Compare that to the physical copies I still possess of the original Deus Ex and System Shock 2, both I can still drop in a cd drive and play to this day. We are indeed living in different times now.
 
Most people have the tendency to make counter points just to "win" an argument instead of discussing the topic. :rolleyes:
"Most people don't listen with the intent to understand; they listen with the intent to reply." -- Stephen R. Covey Of course, that's also ancient wisdom repackaged and sold today as "self-help." ;)

I'm not sure how the car industry comparison really applies or comes in myself. They produce physical products. I'd think that has more to do with planned obsolescence and the unfounded belief that technology will solve all our ills when there are no silver bullets.

Most people aren't thinking about the shift from a product to a service economy, I don't think, largely enabled by the shift from physical to digital. I think we've become overly reliant on the tech sector myself.
 
Well, here you're confirming to me the type of guy you are ... you'll write out the first thing that comes to mind with no "internal testing" ... if I was tossed into water, there'd be a whole host of me. :P
Please... no! ;)

I bought a game called "Memories of Mars". Was a pretty cool game until about a year or 2 ago they decided to abandon the online servers and now the game is vaporware. It's literally sitting in my gaming library and I can't play it at all.

Compare that to the physical copies I still possess of the original Deus Ex and System Shock 2, both I can still drop in a cd drive and play to this day. We are indeed living in different times now.
That's not a great comparison. I can also still play those games through Steam or GOG without owning the physical copies. And if you're saying that older games don't have issues with becoming vaporware, that's also not true. There were games in the 90s that required an online connection to play and when those servers shut down, they were never updated to allow offline play. In some cases, hackers managed to change the games to allow playing them offline, and for some of them GOG or Steam has updated them to work now, but there are plenty of games that can't be played anymore even if you have a physical copy of the game and a computer old enough to be able to play them. That last part is particularly frustrating at times... There is one game I have the disk for and would love to play that just won't run correctly on a modern computer. There is another game that I played years ago and that I'd buy today but it won't run on a modern OS. Doesn't matter if you have a physical disk or you have a digital license. Any game that requires online servers that are then shut down and isn't updated to work without those servers is not going to work regardless of having a physical or digital copy of the game.

In both cases the user/player reasonably expects continued use of something they paid for.
Neither says you can use it forever. Many car parts are discontinued and although you may find alternatives, that may not always be possible for rarer cars, so when something breaks, you may have trouble fixing it. Cars are guaranteed to start falling apart and unless you can keep "updating" them so they continue to work, they will stop working even though you paid for them. A game or other software may also stop working when you update to a new computer or a new OS unless you update the game or software to work with the new system.
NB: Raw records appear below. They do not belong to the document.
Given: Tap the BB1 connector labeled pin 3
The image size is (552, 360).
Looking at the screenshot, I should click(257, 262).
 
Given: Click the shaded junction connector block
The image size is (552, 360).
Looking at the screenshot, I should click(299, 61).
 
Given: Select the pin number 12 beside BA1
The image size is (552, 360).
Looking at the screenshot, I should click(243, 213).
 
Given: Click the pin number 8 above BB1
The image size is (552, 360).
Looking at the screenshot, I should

A game that requires an online server to function and the server is disabled will cease to work unless someone can update or change the game to work without the server. If you buy a trolley that requires an overhead electric wire to function and the city removes all of those wires, your trolley won't work anymore unless someone can update it or change it to work without the wires.

In the end, it's really not any different. It's just different terminology. You never expect something you buy to always work. You expect it to need to be replaced at some point. Doesn't matter if it's physical or digital.


---

Now, since the above comments seem to suggest I'm fine with licensing versus ownership, let me clarify that I don't like licensing. I prefer ownership and I have a lot of physical games and other software. But I also recognize that a digital license doesn't inherently make your purchase any less usable than a physically owned copy. The exception being a situation where a company that you licensed the game/software from shuts down or loses their license to allow playing/streaming/using that software or game anymore. Having a physical copy makes is possible to not get stuck in that situation. But that doesn't happen often. What are the chances Steam shuts down entirely and you lose all your games? Very low. And Steam is pretty good at making it so you can keep playing games you purchased even if Steam can no longer sell those games. You might not be able to buy it anymore, but if you own it, you can usually still play it. That can vary from game to game, but they usually do a good job with that.
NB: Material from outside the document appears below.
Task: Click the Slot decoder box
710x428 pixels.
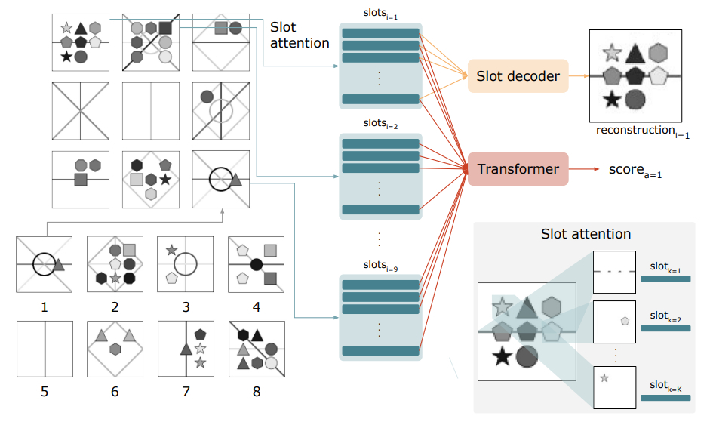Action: tap(518, 75)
I'd rather we still owned the software we buy, and I treat any software I buy as if I own it... I don't really care what the TOS or EULA says I can or can't do with a game I buy and play offline. But I appreciate the ease of getting games from Steam and GOG and elsewhere compared to how it used to be.
 
Neither says you can use it forever. Many car parts are discontinued and although you may find alternatives, that may not always be possible for rarer cars, so when something breaks, you may have trouble fixing it. Cars are guaranteed to start falling apart and unless you can keep "updating" them so they continue to work, they will stop working even though you paid for them. A game or other software may also stop working when you update to a new computer or a new OS unless you update the game or software to work with the new system.
Again, you didn't read my reply.

Why you guys just reply to my last statement but completely miss the conversation as a whole?
If you don't know what you're replying to, simply don't reply. :rolleyes:

In one of my first posts in this conversation I explicitly stated that sometimes you can't fully use your car (e.g. banned to circulate on some days) even IF your car is still perfectly working. You see? This makes your reply useless. 😑
 
so you are happy to use the brainwashed corporate view to force a win on your unresearched opinion?
ai aint research. its asking the mega ■■■■wits what they want us to hear
You have A LOT to learn about AI my friend.
Do you think I didn't do my due diligence before starting to use AI? ;)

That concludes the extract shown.